British Prime Minister Theresa May Calls for Snap General Election

Theresa May
Britain's Prime Minister Theresa May speaks to the media outside 10 Downing Street, in central London, Britain April 18, 2017. Toby Melville/Reuters

British Prime Minister Theresa May has announced she will seek a snap election, saying she is seizing a "one off chance" to do so before Brexit negotiations begin.

Speaking outside her office in Downing Street on Tuesday, May said she had met her cabinet that morning, and wants an election on June 8.

May has previously opposed such a move. But, she said, "political game playing" by opposition parties opposed to Brexit meant that an election was necessary to secure "certainty and stability" by handing her a stronger mandate.

"At this moment of enormous national significance there should be unity here in Westminster, but instead there is division," May said.

Under the Fixed Term Parliaments Act 2010, May cannot unilaterally call a vote.
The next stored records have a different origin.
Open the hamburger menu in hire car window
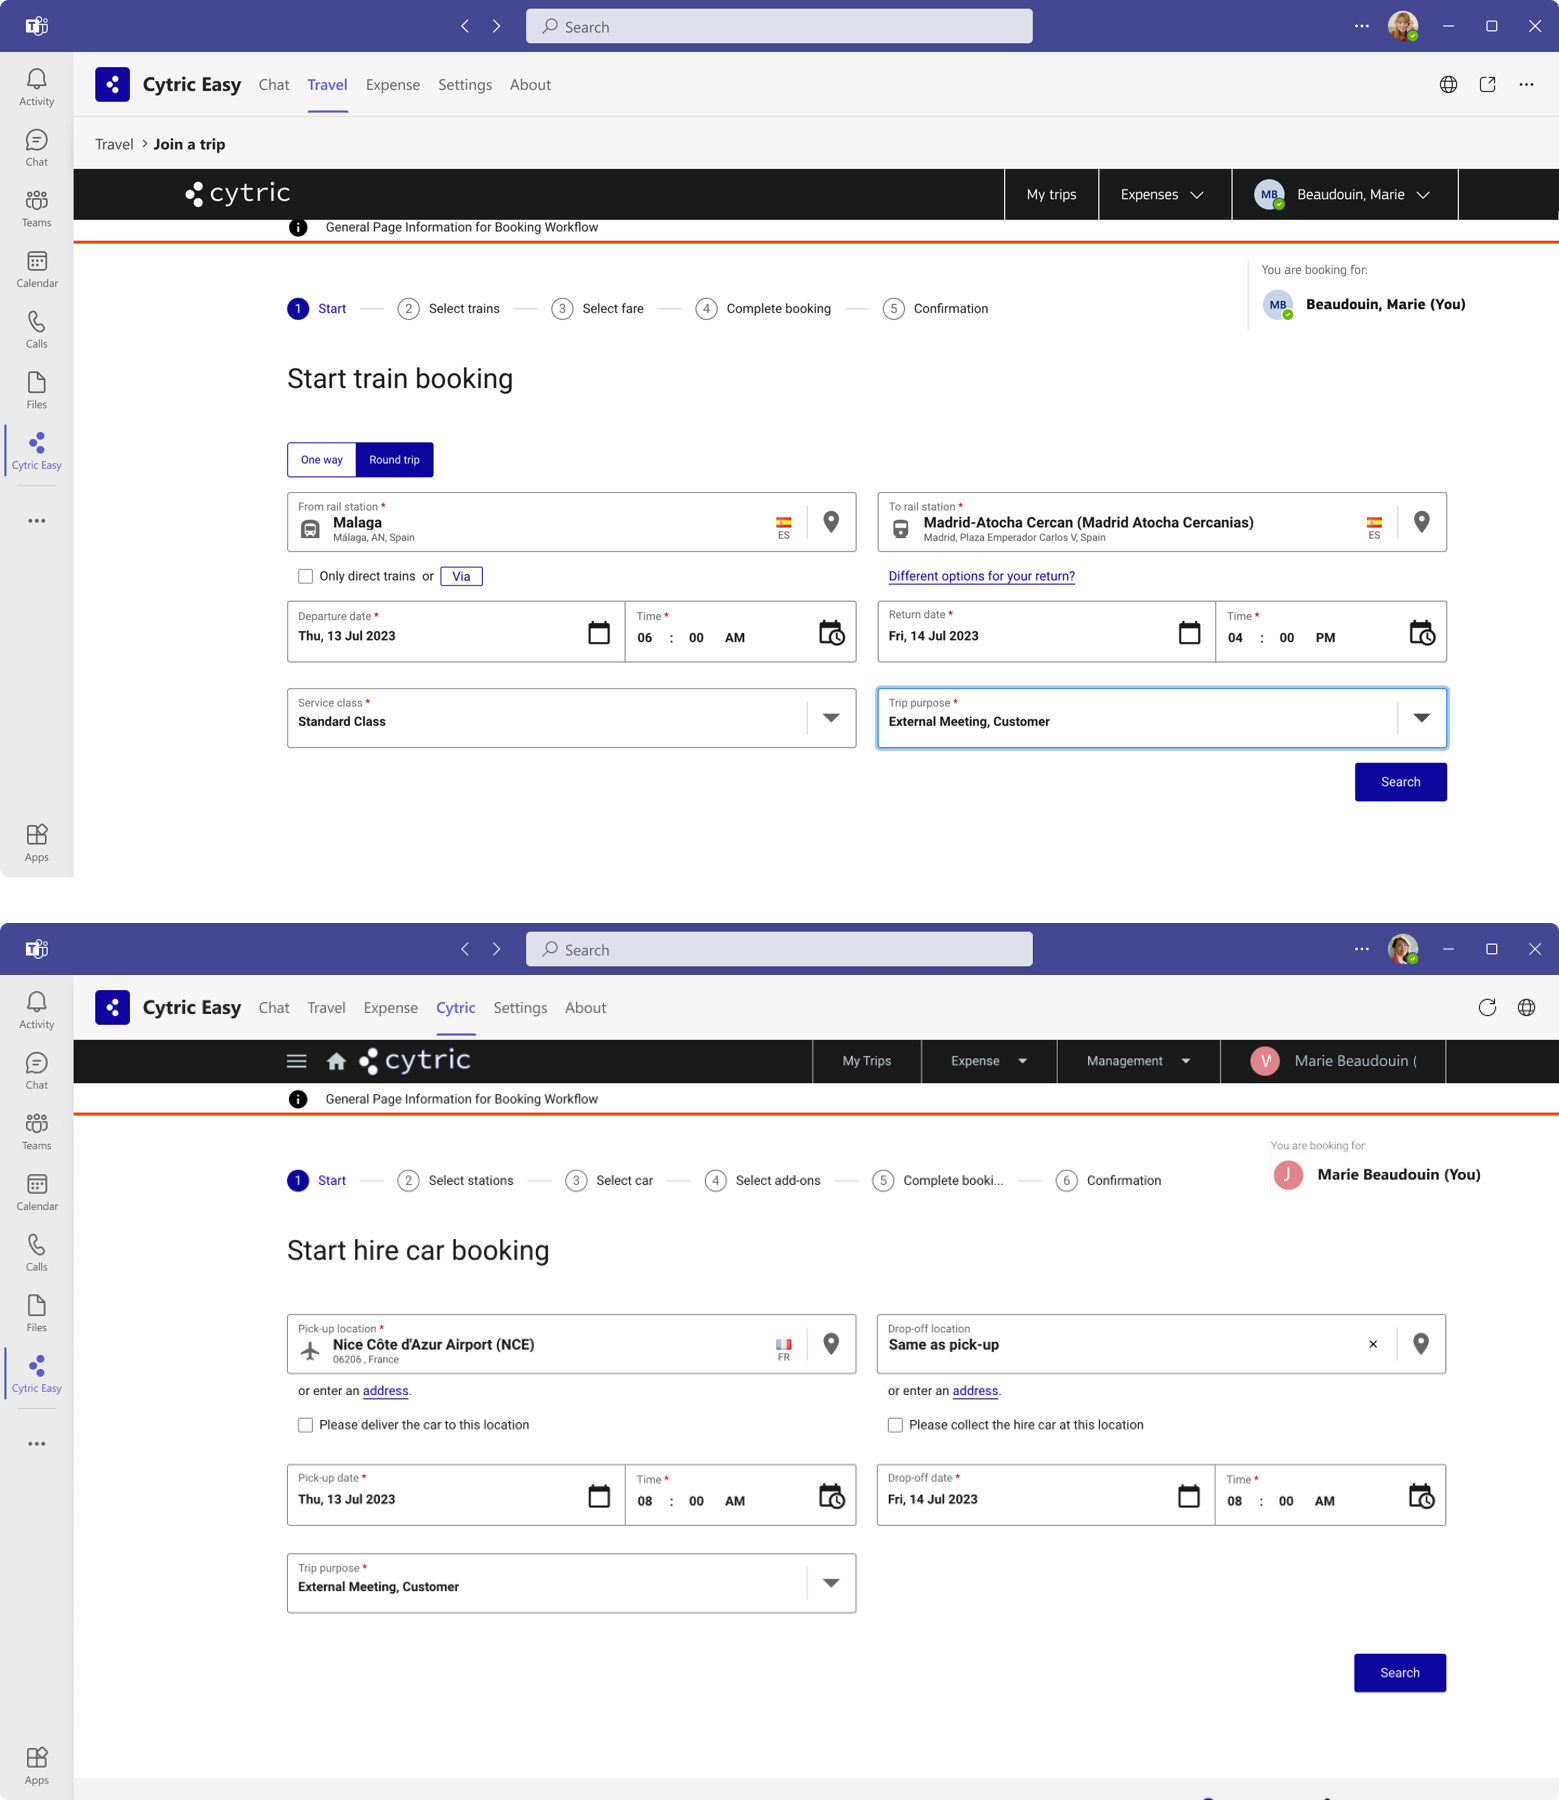This screenshot has width=1559, height=1800. pyautogui.click(x=297, y=1061)
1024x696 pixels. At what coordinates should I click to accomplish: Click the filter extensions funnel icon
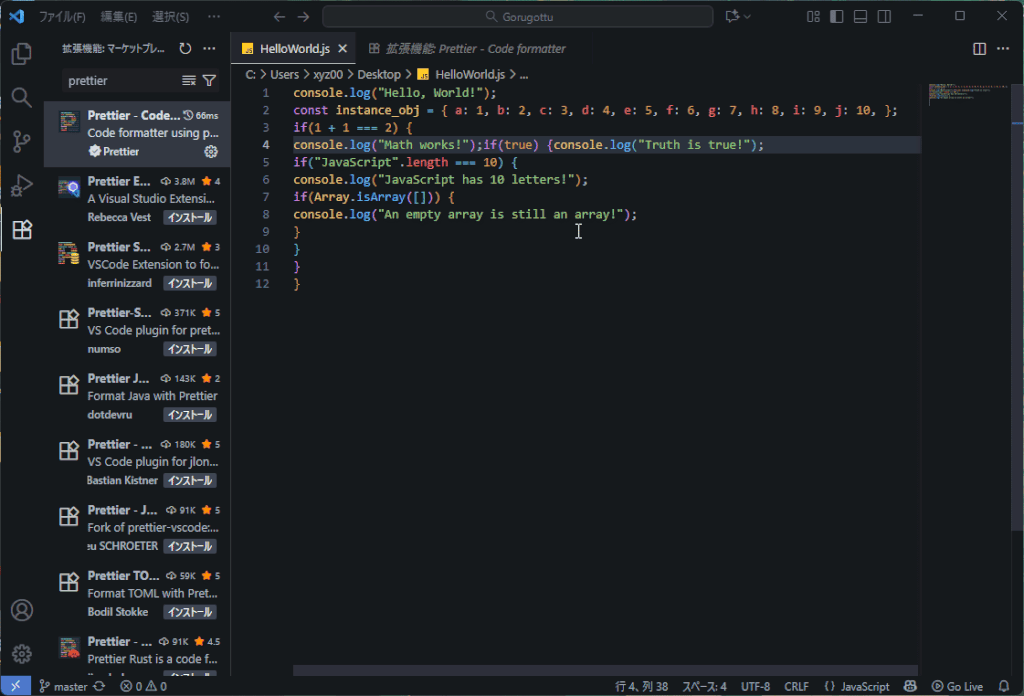click(209, 80)
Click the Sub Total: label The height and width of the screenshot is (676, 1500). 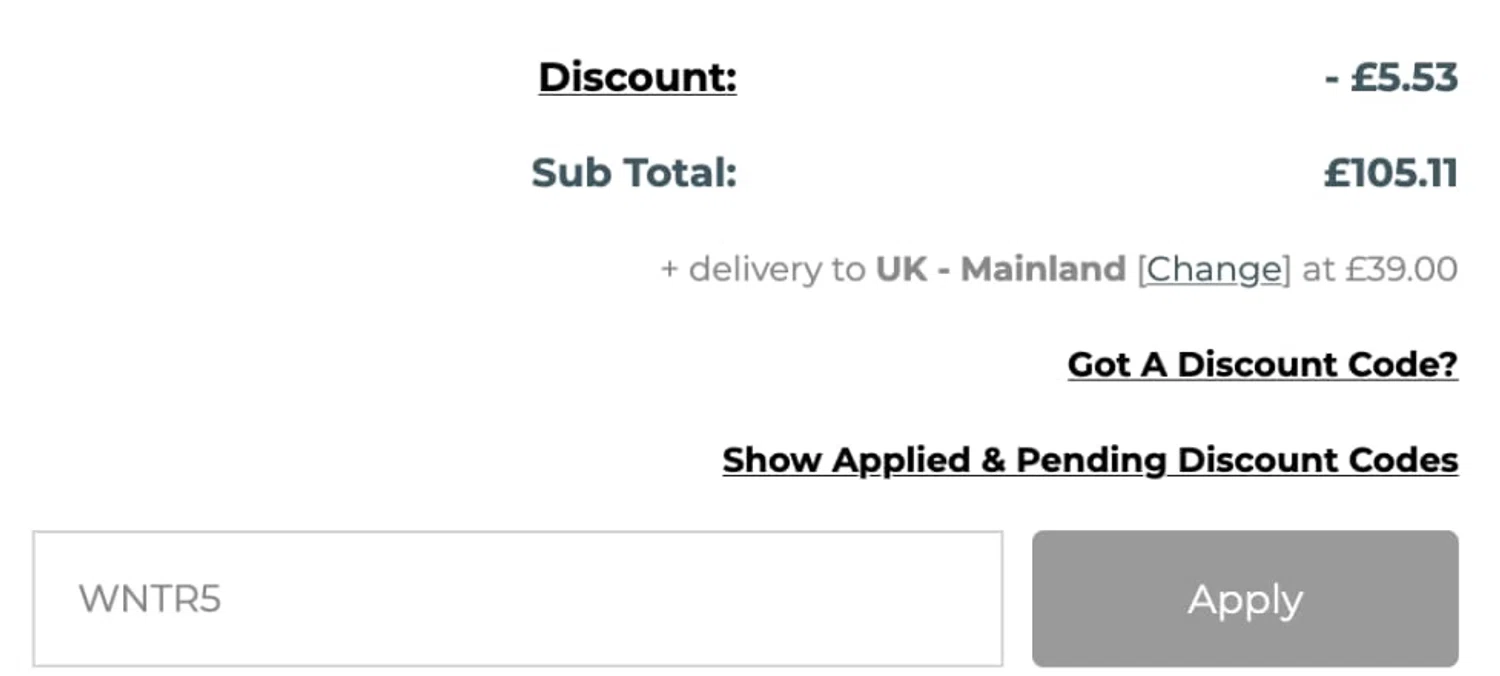tap(633, 173)
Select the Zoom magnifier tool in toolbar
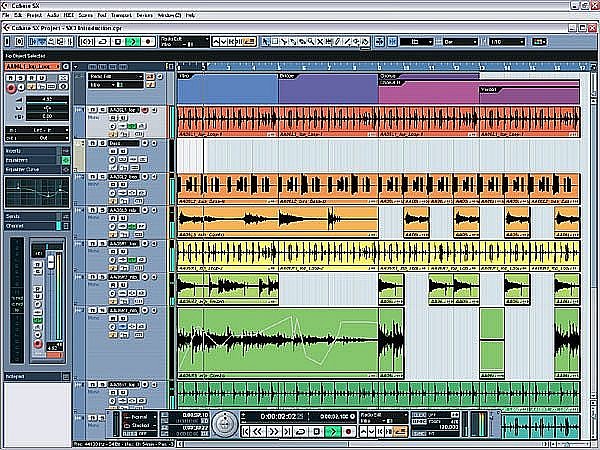The width and height of the screenshot is (600, 450). [311, 42]
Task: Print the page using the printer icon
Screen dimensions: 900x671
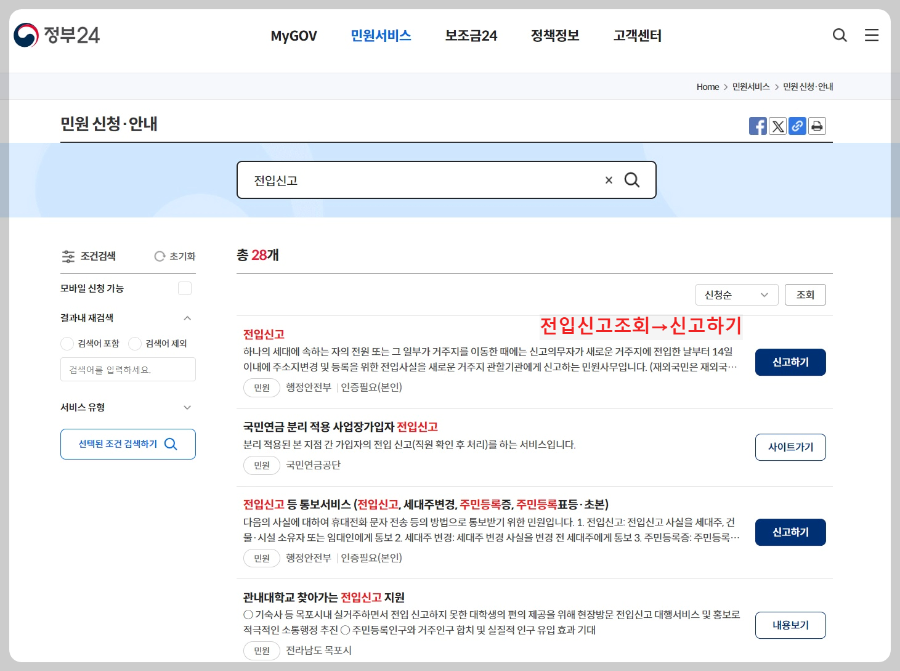Action: 816,127
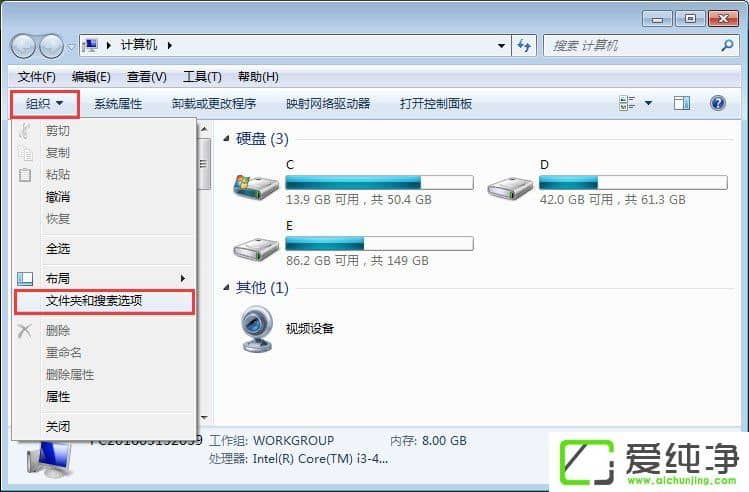This screenshot has width=749, height=492.
Task: Select 文件夹和搜索选项 menu entry
Action: (x=105, y=301)
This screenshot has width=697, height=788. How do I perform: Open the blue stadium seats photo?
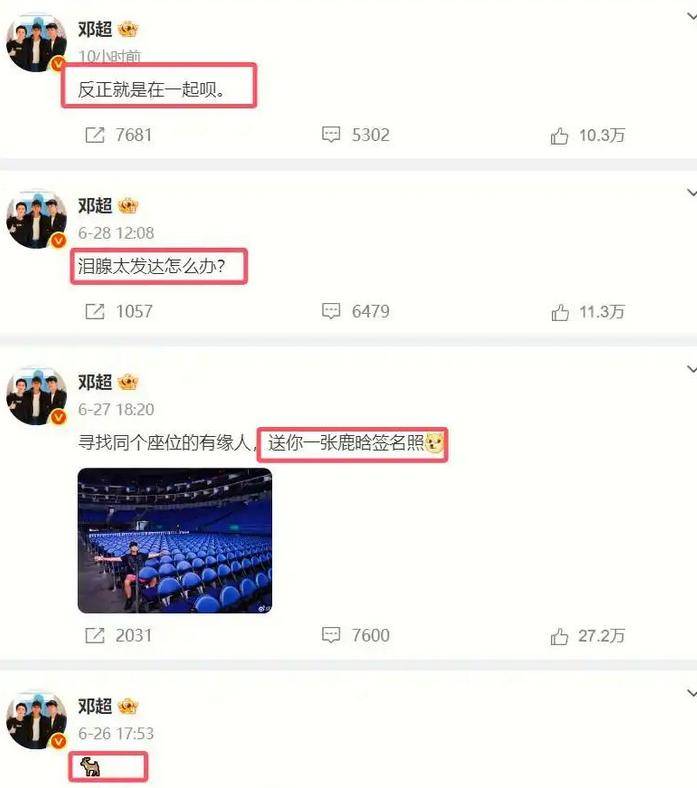pos(175,540)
She will need the support of two-thirds of members of parliament.

May said she was challenging parties like the opposition Labour Party and Liberal Democrats who have disagreed with aspects of her Brexit policy to support the chance to fight her at the ballot box.

"This is your moment to show you mean it," May said.

And, she added, "We have at this moment a one off chance to get this done while the European Union agrees its negotiating position and before the detailed talks [on Brexit] begin."

May enjoys a commanding poll lead, with one survey at the weekend giving her a 21-point lead over Labour, her nearest rival.